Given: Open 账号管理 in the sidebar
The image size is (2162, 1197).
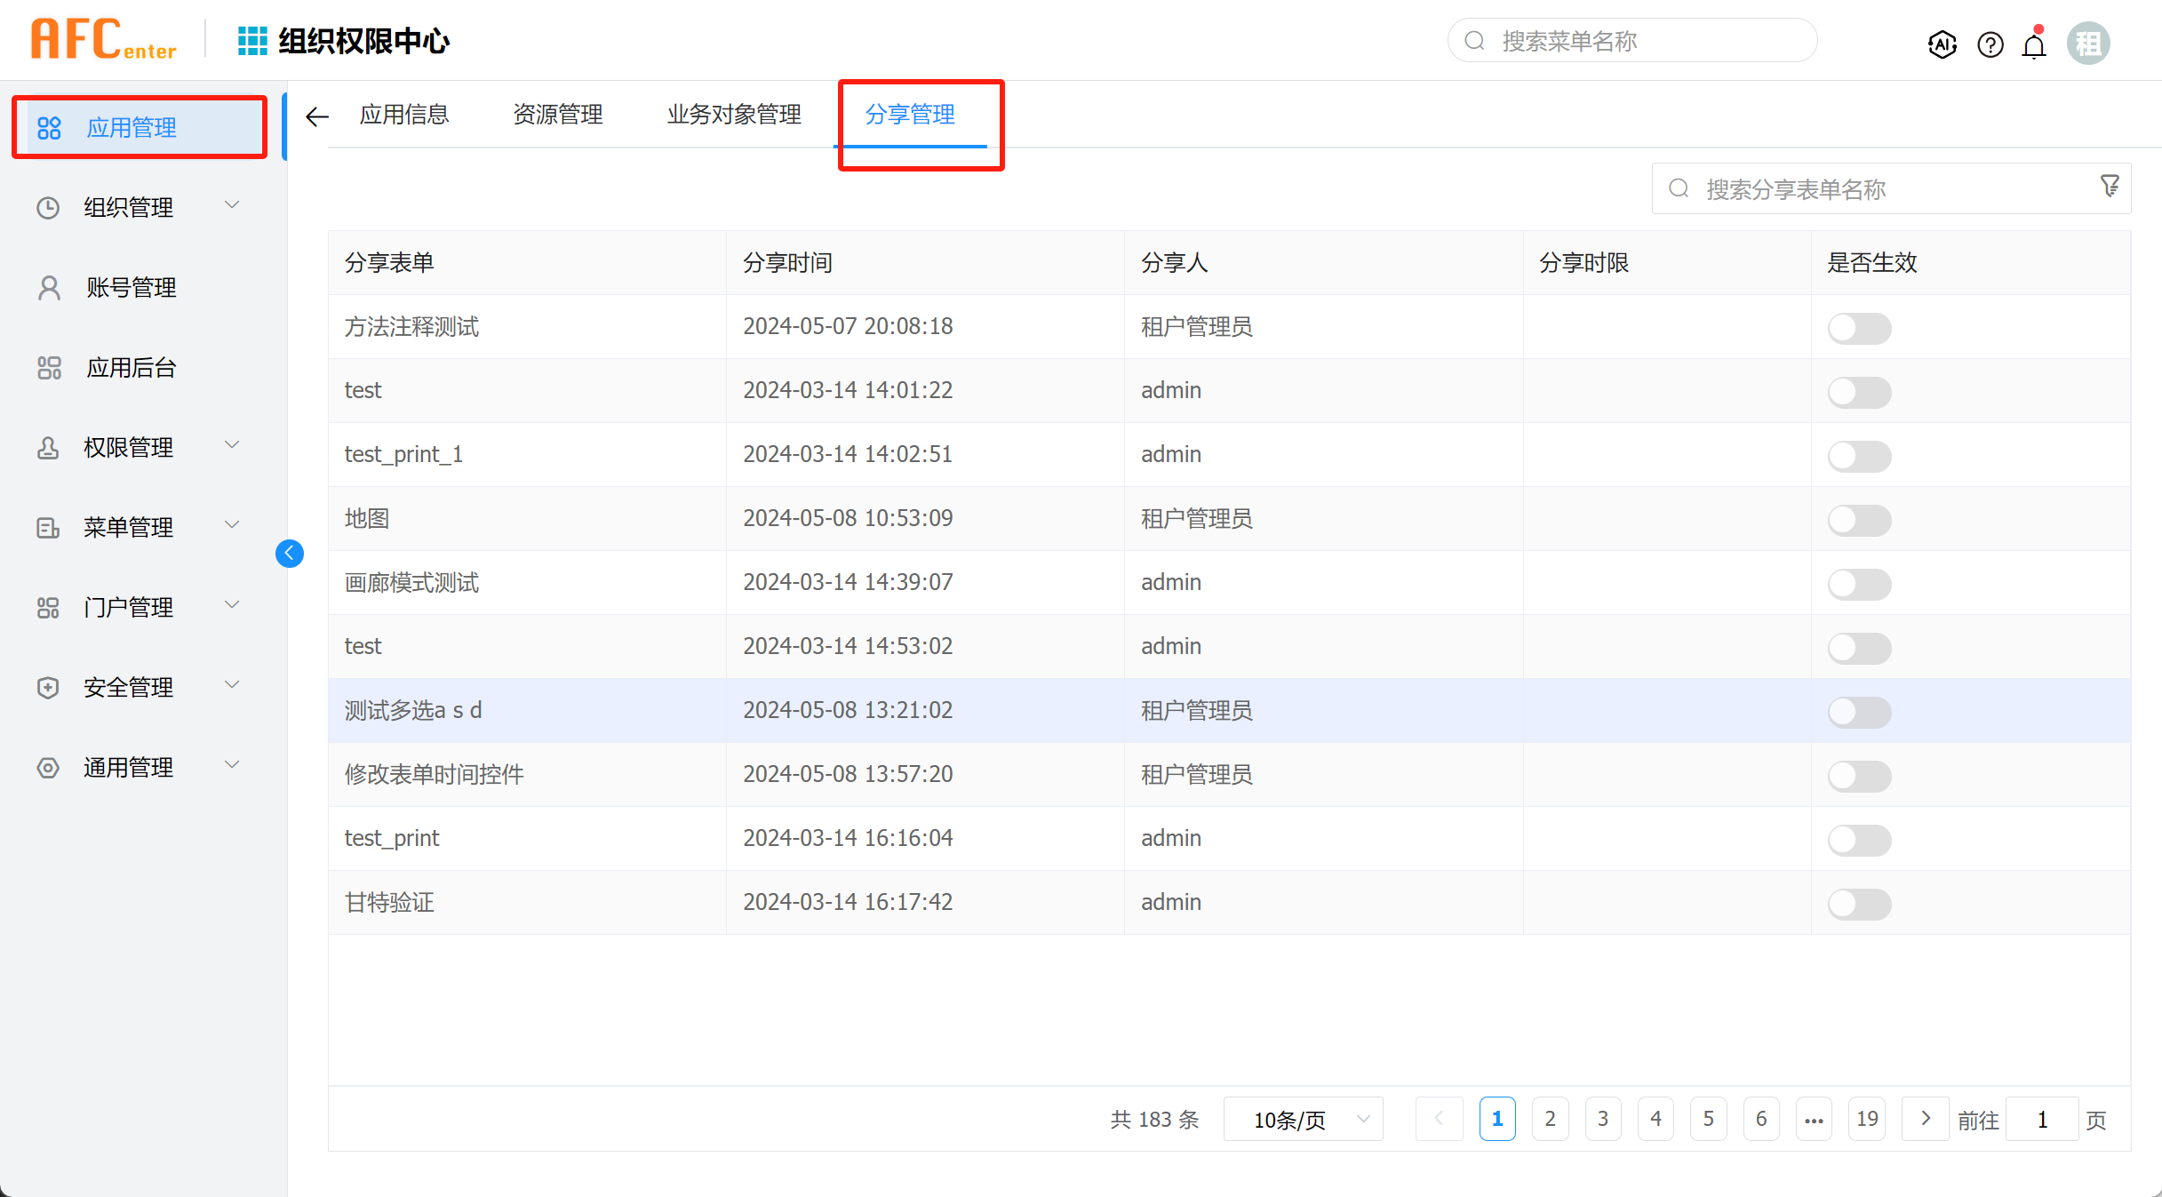Looking at the screenshot, I should click(131, 287).
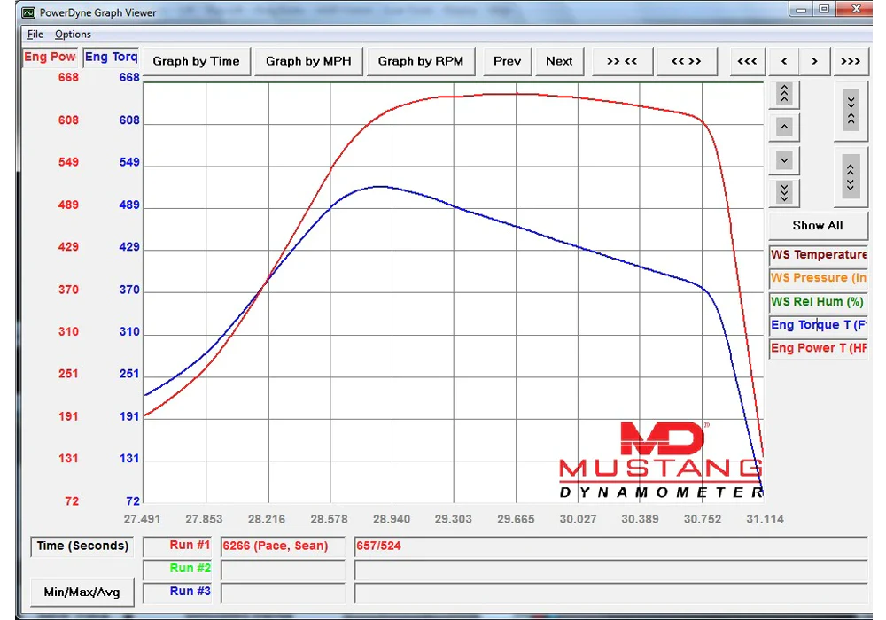Click the single up-arrow scale icon

783,126
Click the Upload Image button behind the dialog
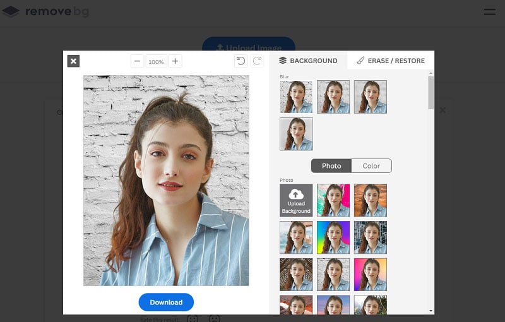Image resolution: width=505 pixels, height=322 pixels. coord(249,44)
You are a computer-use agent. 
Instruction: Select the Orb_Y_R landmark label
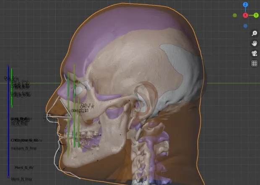(x=87, y=106)
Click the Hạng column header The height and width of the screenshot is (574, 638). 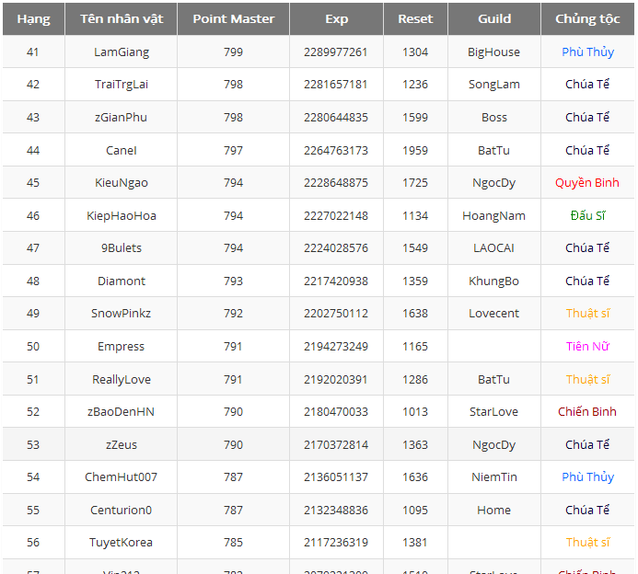click(33, 19)
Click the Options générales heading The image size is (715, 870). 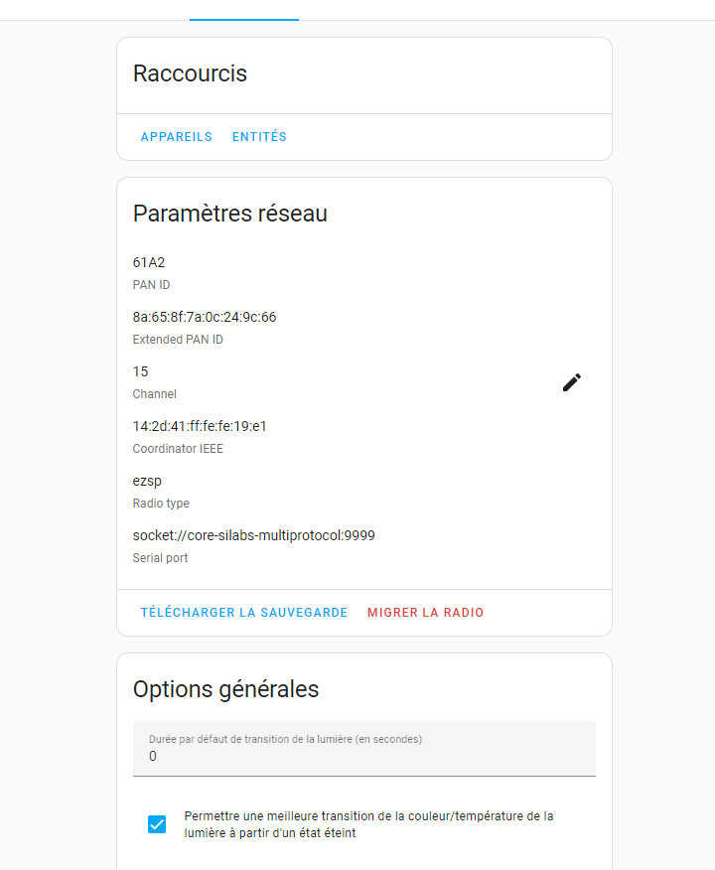click(x=225, y=689)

┄┄┄┄┄┄┄┄┄┄┄┄┄┄┄┄┄┄┄┄

* **Deine Aufgabe**: Bring die Einträge vom Anfang bis einschließlich der Zeile mit "(x=87, y=106)" in eine Markdown-Tabelle mit den Spalten „Nr.“ und „Zeile“ und lass leere Zeilen weg. Die Bilder gehören nicht in die Antwort.

* **Fertige Aufgabe**:
| Nr. | Zeile |
|---|---|
| 1 | Given: Open 账号管理 in the sidebar |
| 2 | The image size is (2162, 1197). |
| 3 | Looking at the screenshot, I should click(131, 287). |
| 4 | Click the single up-arrow scale icon |
| 5 | 783,126 |
| 6 | Click the Upload Image button behind the dialog |
| 7 | Image resolution: width=505 pixels, height=322 pixels. coord(249,44) |
| 8 | You are a computer-use agent.  |
| 9 | Instruction: Select the Orb_Y_R landmark label |
| 10 | (x=87, y=106) |